CL: What are the engineering challenges to be overcome?

TW: For a start there is heat extraction. When you have a Giga number of transistors on an area of a centimetre square, the heat reaches a few hundreds of watts, the same as a hot soldering iron. This heat needs to be extracted somehow. Another major problem is leakage of current, which becomes very pronounced for devices below 100nanometers.

CL: What about performance issues?

TW: There are several performance issues. First with a rich populated chip, the frequency of the internal clock gets shorter, but one has the problem that the clock cycle outside the chip is always longer. Even if the internal chip frequency reaches 4 GHz when using 65nanometers, the snag is when one goes out of chip this frequency is much longer. Consequently, the peak speed of the processor will grow according to frequency, delivering speeds satisfying Moore's Law, but the actual sustained speed will grow at a slower rate. What one needs is a set of balanced system parameters in order to achieve a high, sustained performance from the overall system.

Another issue is pin size. With more transistors one needs greater numbers of pins and this sets physical limits. The system architect has to compromise to accommodate physical pin size. At present there are 5,000 pins on our chips and this factor slows down what performance can be achieved. It is not possible for pin count to increase in proportion to the increase of the frequency. Therefore, pin count and outside chip clock frequency will affect memory bandwidth.

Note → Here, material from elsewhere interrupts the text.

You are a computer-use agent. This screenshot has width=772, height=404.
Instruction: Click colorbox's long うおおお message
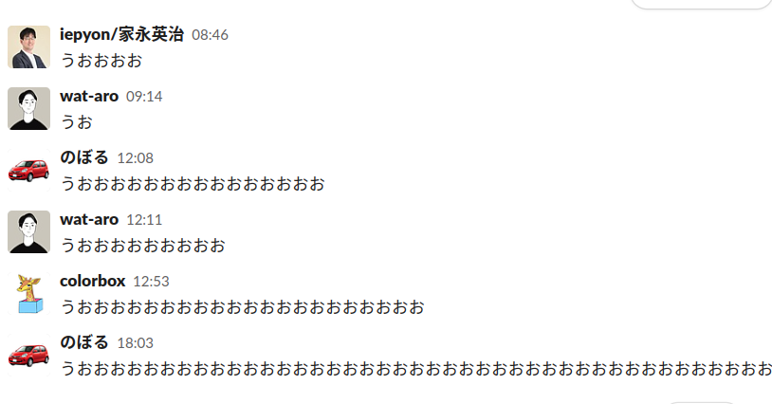(x=242, y=307)
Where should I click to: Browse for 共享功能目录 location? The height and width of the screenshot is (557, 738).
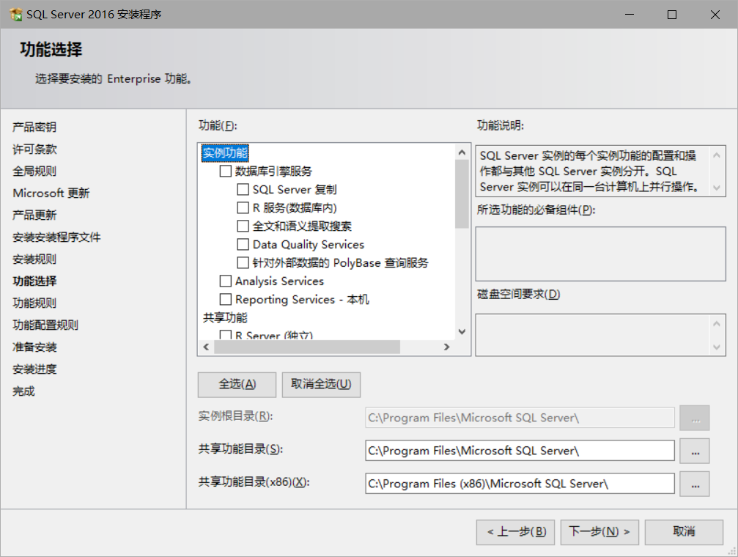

CL: Is memory bandwidth still important?

TW: Yes, very important. As you know, for a supercomputer it is very critical that the frequencies of all the elements, which make the total system should be synchronised, whereas on PCs only the chip is relevant.

CL: What alternatives are there for increasing performance?

TW: The NEC SX-6 has one processor on a single chip. Although it is possible to have more than one processor on a single chip, it would not necessarily help since performance particularly the CPU will saturate; as a total system we will need more parallelism. Thus for the High End vector systems, having 2 cores on a chip the benefit is not clear-cut, as we will need the High End bandwidth to and from memory, so the trade-off may not be as advantageous. As for the Itanium Processor Family (IPF) chips, this is likely to happen, but it depends on Intel. IBM has 2 processors on a chip, and it is true that more processors on a chip will increase peak performance. Thus, to benefit from multiple CPUs on a chip we will need to expand parallelism.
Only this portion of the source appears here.